PROBLEM DESCRIPTION: Set out the records below as a numbered list, beginning at the line that contains "At what coordinates" and continuing through the line that contains "click(719, 356)", with blank lines dropped and the pictures left out.

TASK INPUT:
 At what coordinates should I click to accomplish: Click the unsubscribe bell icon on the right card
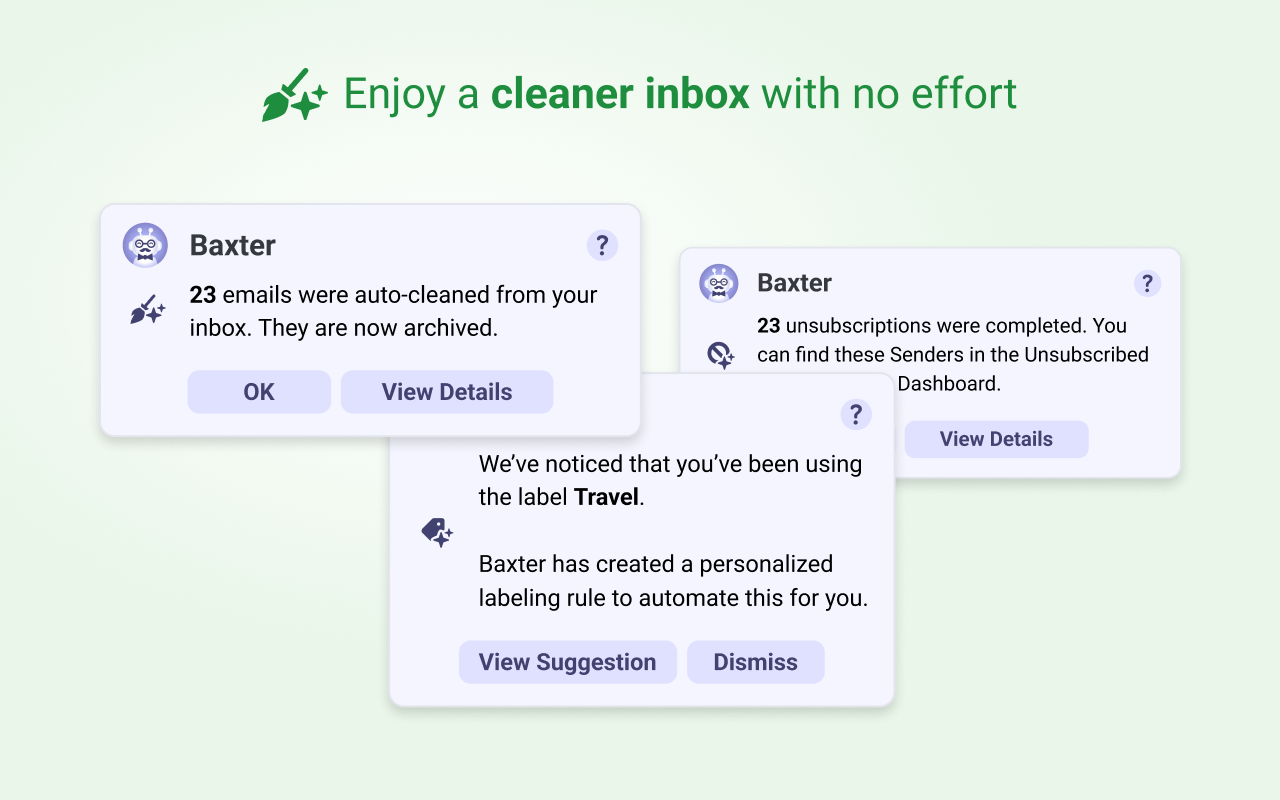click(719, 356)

---

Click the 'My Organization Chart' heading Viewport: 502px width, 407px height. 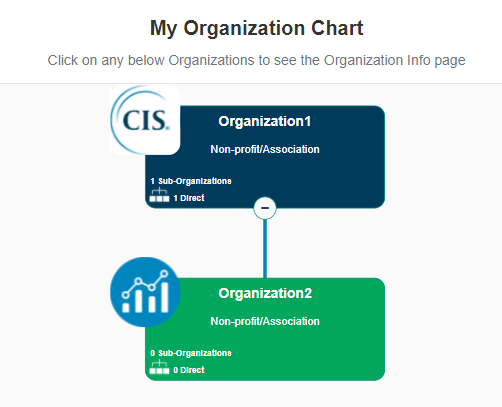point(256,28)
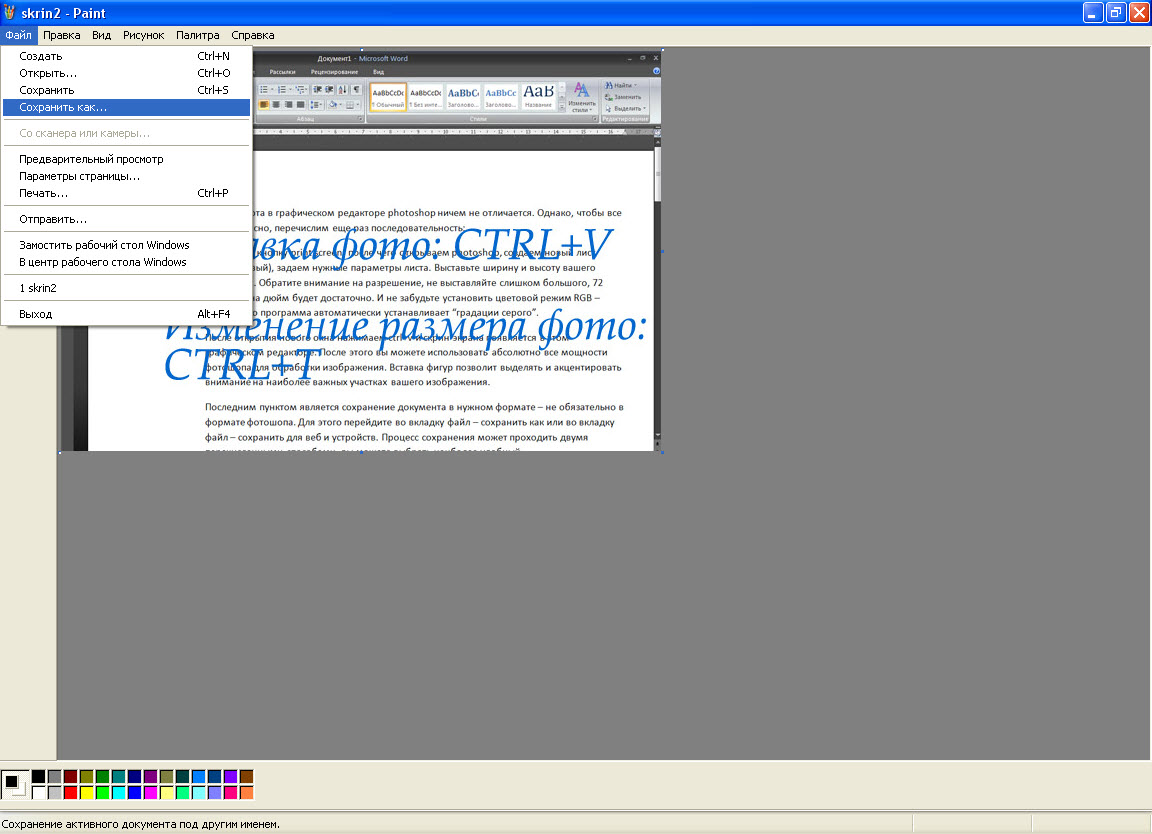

...

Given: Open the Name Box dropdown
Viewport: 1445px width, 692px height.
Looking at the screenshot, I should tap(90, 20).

FULL RESPONSE:
1.  At what coordinates should I click to accomplish: Click the unsubscribe bell icon on the right card
2. click(719, 356)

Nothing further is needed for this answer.